|
From: Poor Y. <org...@po...> - 2023-01-03 01:39:20
|
On 2022-12-31 13:29, Schelte Bron wrote:
> On 30/12/2022 23:13, Poor Yorick wrote:
>> Someone who wanted to pinpoint an encoding error encountered using
>> [gets] could then switch to [read] for that purpose, picking up where
>> [gets] logically left off.
>
> If I understand correctly, the code would need to look something like
> this:
>
> set fd [open strictencoding.txt]
> fconfigure $fd -encoding utf-8 -strictencoding 1
> try {
> set linenum 1
> while {[gets $fd line] >= 0} {
> puts $line
> incr linenum
> }
> } trap {POSIX EILSEQ} {err info} {
> catch {read $fd} err info
> set charnum [expr {[string length [dict get $info -result]] +
> 1}]
> puts stderr "$err at line $linenum, character $charnum"
> }
> close $fd
>
> Running this with Ashok's example data (a\nb\xc0\nc\n) in
> strictencoding.txt should report the error is at line 2, character 2.
> It doesn't.

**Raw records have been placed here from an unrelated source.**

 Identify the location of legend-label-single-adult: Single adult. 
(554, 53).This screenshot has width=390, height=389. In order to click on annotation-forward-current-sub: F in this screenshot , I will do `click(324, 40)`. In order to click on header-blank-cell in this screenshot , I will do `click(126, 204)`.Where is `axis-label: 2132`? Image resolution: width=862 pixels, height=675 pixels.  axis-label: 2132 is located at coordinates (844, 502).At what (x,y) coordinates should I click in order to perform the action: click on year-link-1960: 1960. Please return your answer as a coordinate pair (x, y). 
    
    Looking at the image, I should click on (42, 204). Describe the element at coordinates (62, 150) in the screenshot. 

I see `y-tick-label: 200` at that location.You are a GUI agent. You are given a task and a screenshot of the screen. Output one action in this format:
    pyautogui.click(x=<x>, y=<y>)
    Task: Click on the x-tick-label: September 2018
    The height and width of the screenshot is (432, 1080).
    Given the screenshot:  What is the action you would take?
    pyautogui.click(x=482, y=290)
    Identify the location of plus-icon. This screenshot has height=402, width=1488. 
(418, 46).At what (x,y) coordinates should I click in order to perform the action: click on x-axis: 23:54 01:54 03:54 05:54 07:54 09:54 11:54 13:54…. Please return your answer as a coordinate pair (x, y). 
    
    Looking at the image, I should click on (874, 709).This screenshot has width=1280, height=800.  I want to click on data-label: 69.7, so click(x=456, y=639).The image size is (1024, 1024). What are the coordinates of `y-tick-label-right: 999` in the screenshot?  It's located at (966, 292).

It says line 2, character 1. That's because [dict get $info
> -result] returns "". Not "b" as I expected.
>
>
> Schelte.
>
Rolf reported this issue regarding [gets] hanging indefinitely:
https://core.tcl-lang.org/tcl/info/154ed7ce56
On the "trunk-encodingdefaultstrict" branch I've fixed that issue:
https://core.tcl-lang.org/tcl/info/003c9e1f2e53312b
As of that commit, the example you posted works as you described:
set chan [open test22.data wb]
puts -nonewline $chan a\nb\xc0\nc\n
close $chan
set fd [open test22.data]
fconfigure $fd -encoding utf-8 -encodingstrict 1
try {
set linenum 1
while {[gets $fd line] >= 0} {
puts $line
incr linenum
}
} trap {POSIX EILSEQ} {err info} {
catch {read $fd} err info
set charnum [expr {[string length [dict get $info -result]] + 1}]
puts stderr "$err at line $linenum, character $charnum"
}
close $fd
The output is:
a
error reading "file*": illegal byte sequence at line 2, character 2
Because "-nocomplain" has also been eliminated on that branch, the
option
"-strictencoding" has been changed to "-encodingstrict".
On that branch I am currently working on fixing every encoding/decoding
behaviour that is less than ideal. Any other illustrations of undesired
or
desired behaviour on that branch are very welcome.
--
Yorick
|